** Working data follows **

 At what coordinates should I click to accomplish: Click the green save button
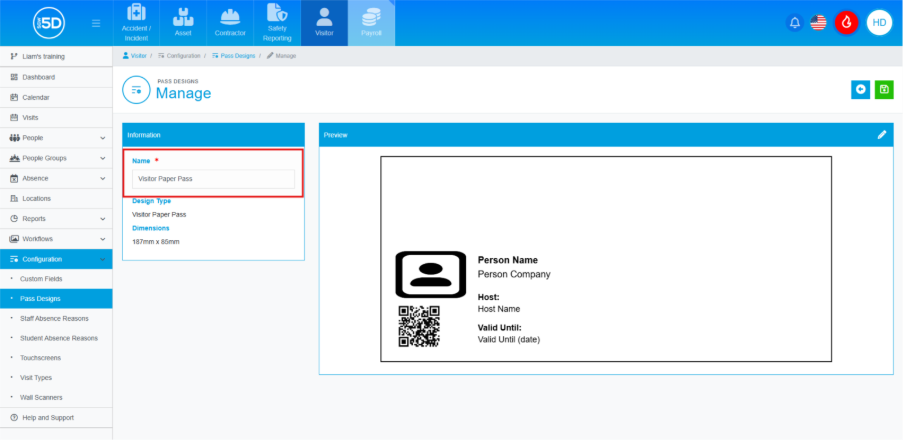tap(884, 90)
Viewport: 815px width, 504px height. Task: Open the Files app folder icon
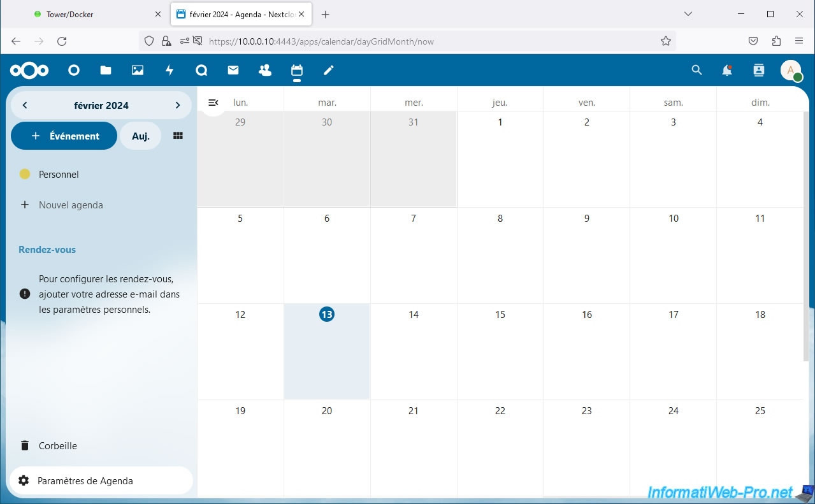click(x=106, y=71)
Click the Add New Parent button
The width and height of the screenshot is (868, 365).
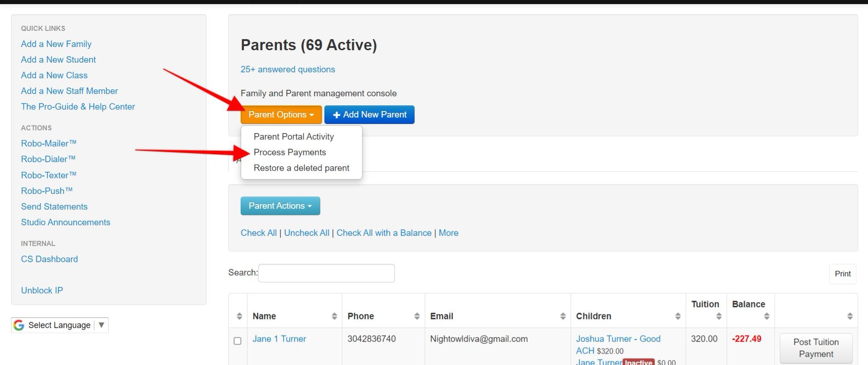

** End of Working data **
** Working data follows **

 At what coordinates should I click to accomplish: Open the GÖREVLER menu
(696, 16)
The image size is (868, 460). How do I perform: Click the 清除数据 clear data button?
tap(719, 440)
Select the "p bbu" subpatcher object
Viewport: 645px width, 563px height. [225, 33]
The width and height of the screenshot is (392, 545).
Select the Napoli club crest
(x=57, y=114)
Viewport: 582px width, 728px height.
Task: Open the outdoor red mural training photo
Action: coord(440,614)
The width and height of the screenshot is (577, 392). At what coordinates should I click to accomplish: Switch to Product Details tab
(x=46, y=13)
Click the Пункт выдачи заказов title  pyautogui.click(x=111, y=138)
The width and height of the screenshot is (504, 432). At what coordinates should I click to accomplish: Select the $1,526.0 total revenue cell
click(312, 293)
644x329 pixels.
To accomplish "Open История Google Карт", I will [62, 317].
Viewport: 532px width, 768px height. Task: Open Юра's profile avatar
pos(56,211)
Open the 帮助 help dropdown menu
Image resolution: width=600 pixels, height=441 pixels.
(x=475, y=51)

** End of Working data **
** Working data follows **

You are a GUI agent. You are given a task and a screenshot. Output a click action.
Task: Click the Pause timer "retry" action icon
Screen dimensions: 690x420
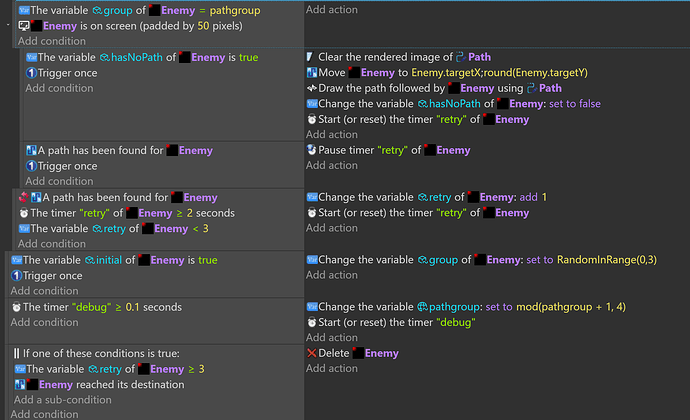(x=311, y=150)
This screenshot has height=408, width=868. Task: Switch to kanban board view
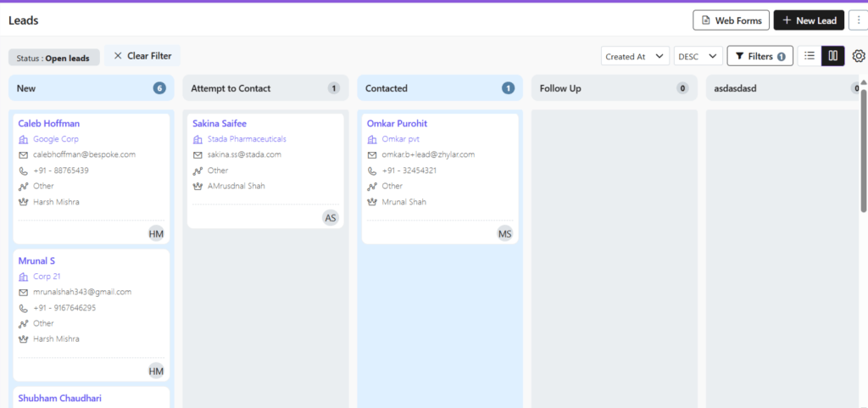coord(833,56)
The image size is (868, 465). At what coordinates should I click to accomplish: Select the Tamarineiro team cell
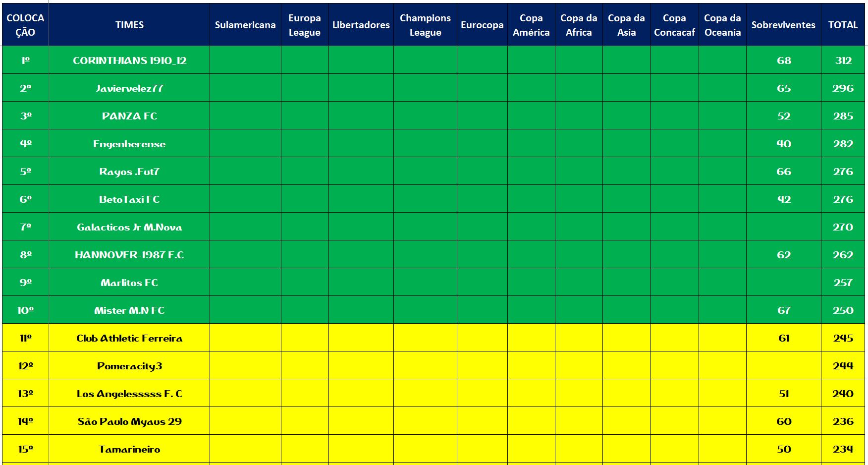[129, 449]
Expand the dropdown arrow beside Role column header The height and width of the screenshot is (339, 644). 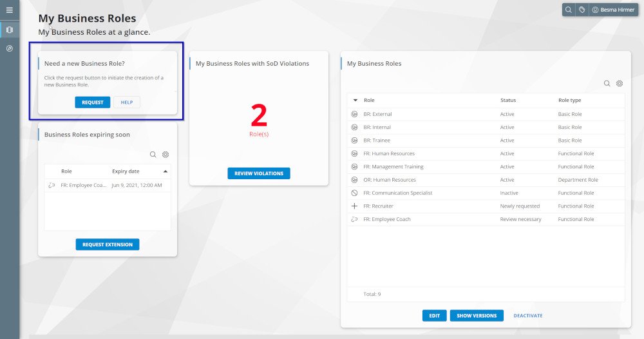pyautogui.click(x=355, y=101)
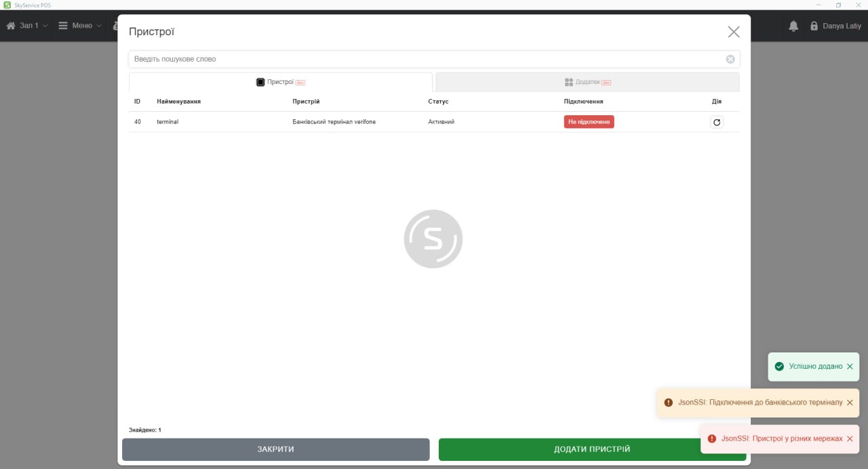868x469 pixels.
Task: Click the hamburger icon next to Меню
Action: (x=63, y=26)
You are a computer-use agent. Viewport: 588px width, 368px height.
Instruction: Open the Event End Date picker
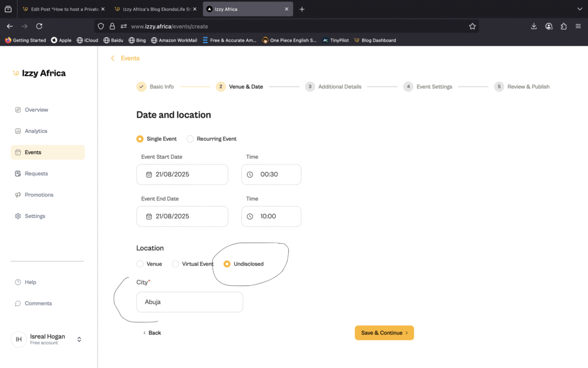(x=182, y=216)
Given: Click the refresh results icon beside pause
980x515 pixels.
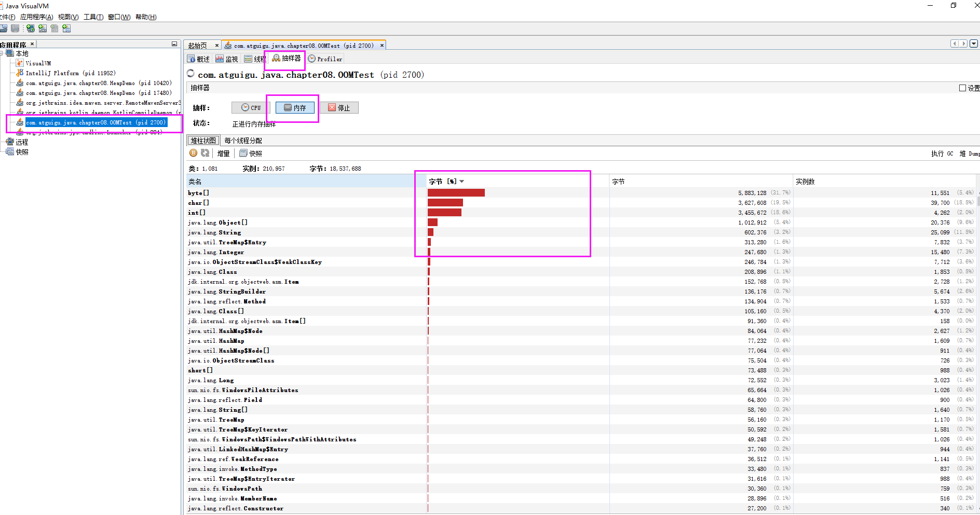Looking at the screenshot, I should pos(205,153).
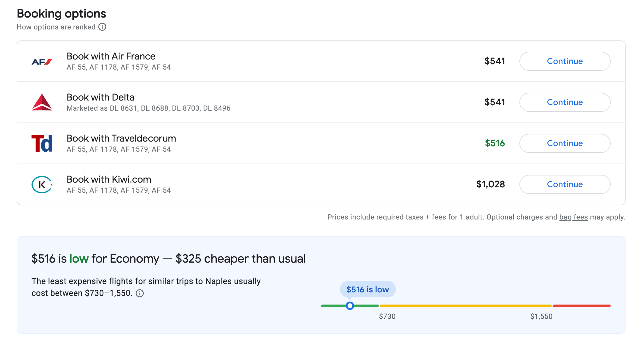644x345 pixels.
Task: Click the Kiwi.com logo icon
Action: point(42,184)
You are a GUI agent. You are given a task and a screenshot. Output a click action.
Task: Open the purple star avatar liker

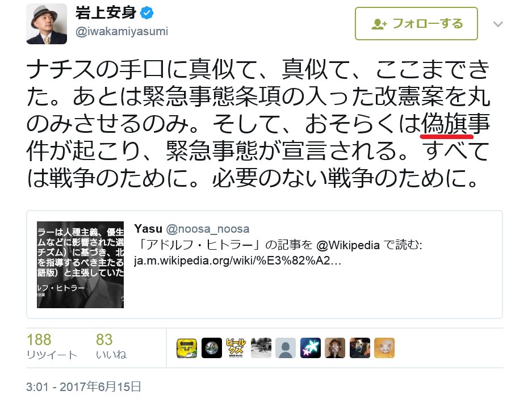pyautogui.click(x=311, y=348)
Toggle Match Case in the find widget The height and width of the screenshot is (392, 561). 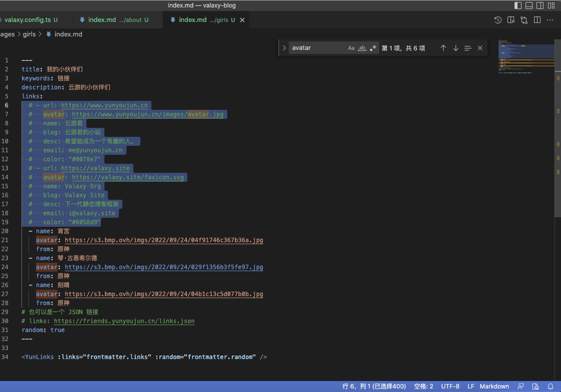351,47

** End of Working data **

For this exercise, return exactly the lines above from the line with "At what coordinates should I click to accomplish: Click" through the line with "The width and height of the screenshot is (868, 365).", both included. Do not copy the pictures.

 At what coordinates should I click to accomplish: Click the green save button
tap(884, 90)
Viewport: 815px width, 504px height. Task: Open the Files app folder icon
click(x=106, y=71)
Click the Add New Parent button
The width and height of the screenshot is (868, 365).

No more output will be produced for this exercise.